Finances and Their Effects on Divorce Rates
Money is essential to our survival, but arguing about finances is definitely no something that will bring stability to the marriage. The stress caused by the lack of income or its unreasonable distribution by the individuals in a couple can definitely make a relationship strenuous, and if the situation doesn’t change, lead to a divorce. There are a lot of nuances when it comes to the effects of finances on the duration of the marriage, and here we discuss some of the most important statistical information.
Money Problems Equal Divorce?
While earnings may seem like such a trivial topic when talking about relationships, we still live in the real world where they play a significant role and are necessary to satisfy our needs as human beings. There are many factors to consider when assessing the potential success of marriage, but can money issues increase the chances of a divorce? Well, it seems so, judging by the numbers. The Pew Research Center survey confirms this suggestion with at least 53 percent of married people mentioning reasonable income of another partner as an important condition for a lasting marriage.
Moreover, according to the study by the University of Utah, the couples that argue about their expenses a few times a month or rarely are a lot less likely to separate as opposed to those who bring up financial problems every day or several times a week. Another statistical fact that is worth mentioning is that couples in which women don’t solely rely on their partners and have access to their own income are as much as 20 percent more likely to stay together. This may have to do with the feeling of equality in a relationship where everyone contributes their share to support the welfare of the family.
High Income Vs Low Income
A lot of people wonder whether families with high income are less prone to getting divorced, and the answer is yes and no. According to the studies, the information that half of the marriages don’t last is not true for the couples with higher income, and what is more, the divorce rate continues to drop. Compared to the situation in the 1980s, the number of couples with the college education and higher income that separate before living together for seven years has decreased from 20 percent to 11, which is quite significant. 
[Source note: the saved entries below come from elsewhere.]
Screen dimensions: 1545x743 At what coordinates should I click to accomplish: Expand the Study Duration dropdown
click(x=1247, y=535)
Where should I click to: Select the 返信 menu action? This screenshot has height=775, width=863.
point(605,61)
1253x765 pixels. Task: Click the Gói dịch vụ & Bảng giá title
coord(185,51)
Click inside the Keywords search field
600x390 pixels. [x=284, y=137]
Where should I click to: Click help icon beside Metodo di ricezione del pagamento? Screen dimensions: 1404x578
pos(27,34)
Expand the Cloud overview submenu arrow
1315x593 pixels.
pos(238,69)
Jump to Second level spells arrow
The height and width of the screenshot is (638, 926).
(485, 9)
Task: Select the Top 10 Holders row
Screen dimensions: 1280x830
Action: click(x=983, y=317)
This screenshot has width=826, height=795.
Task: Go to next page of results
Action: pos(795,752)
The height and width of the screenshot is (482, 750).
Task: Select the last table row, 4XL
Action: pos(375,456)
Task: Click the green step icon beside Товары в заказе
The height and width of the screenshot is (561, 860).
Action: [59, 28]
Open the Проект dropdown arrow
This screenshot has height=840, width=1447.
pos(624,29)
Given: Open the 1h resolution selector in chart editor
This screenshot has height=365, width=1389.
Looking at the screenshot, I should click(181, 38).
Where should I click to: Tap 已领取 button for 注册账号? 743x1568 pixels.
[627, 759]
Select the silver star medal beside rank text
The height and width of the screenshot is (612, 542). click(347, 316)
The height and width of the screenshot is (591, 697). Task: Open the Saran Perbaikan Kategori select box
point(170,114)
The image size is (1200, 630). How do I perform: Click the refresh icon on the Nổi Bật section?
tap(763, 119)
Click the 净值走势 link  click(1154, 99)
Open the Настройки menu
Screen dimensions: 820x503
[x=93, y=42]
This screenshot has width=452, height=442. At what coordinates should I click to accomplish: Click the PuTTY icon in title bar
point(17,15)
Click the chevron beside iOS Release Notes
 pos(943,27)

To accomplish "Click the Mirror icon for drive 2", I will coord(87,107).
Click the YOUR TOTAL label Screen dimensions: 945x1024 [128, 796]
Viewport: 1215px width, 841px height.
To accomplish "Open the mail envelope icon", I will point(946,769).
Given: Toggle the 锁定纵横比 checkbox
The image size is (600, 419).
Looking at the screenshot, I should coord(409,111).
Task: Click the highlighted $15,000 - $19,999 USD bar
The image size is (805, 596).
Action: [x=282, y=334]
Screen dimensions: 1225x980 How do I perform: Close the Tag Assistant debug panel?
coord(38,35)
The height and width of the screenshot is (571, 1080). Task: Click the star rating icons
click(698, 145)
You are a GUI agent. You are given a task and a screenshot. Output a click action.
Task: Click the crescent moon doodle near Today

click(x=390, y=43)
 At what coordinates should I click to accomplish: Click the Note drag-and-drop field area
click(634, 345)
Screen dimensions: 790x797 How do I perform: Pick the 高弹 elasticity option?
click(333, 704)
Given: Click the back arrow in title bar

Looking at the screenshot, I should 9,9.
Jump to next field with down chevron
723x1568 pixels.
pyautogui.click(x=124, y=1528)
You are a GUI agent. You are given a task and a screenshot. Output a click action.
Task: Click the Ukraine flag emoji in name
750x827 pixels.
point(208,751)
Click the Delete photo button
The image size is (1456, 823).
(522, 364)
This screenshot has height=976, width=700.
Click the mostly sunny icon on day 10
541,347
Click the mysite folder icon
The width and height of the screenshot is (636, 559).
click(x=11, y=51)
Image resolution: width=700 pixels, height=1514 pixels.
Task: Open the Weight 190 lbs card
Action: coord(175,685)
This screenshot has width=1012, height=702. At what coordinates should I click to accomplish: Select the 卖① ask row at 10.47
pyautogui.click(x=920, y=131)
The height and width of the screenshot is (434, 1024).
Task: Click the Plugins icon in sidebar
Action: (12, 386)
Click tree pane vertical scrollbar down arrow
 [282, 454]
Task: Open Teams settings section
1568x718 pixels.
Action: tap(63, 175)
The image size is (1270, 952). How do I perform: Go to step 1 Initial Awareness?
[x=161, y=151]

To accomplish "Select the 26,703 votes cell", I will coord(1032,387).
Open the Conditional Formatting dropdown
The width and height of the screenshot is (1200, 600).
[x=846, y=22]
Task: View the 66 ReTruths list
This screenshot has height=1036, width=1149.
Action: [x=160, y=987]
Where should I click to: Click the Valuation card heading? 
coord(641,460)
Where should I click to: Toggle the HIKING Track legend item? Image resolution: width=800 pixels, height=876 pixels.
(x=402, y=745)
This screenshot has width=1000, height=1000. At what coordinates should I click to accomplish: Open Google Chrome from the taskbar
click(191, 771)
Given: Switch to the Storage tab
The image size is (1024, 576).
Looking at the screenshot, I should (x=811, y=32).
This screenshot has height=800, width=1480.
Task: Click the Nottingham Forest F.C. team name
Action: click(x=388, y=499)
Also, an annual income of more than $50,000 decreases the risk of getting divorced by approximately 30 percent in comparison to the earnings of under $25,000. At the same time, the lack of financial problems is not always the sure way to save the marriage, as there are other factors that play a role, including conflicting views, age difference, the presence or absence of children, and more.
Solving Problems before it’s too Late
When the initial excitement of a relationship wears off, and couples are faced with having to take care of the household and manage their finances, marital problems are not at all uncommon. Inadequate spending of money by one partner or the lack of steady income from both parties can certainly lead to divorce. Discussing the role of each partner in ensuring financial stability as well as approaching all the investments responsibly may prevent money problems from ruining the relationship beyond repair.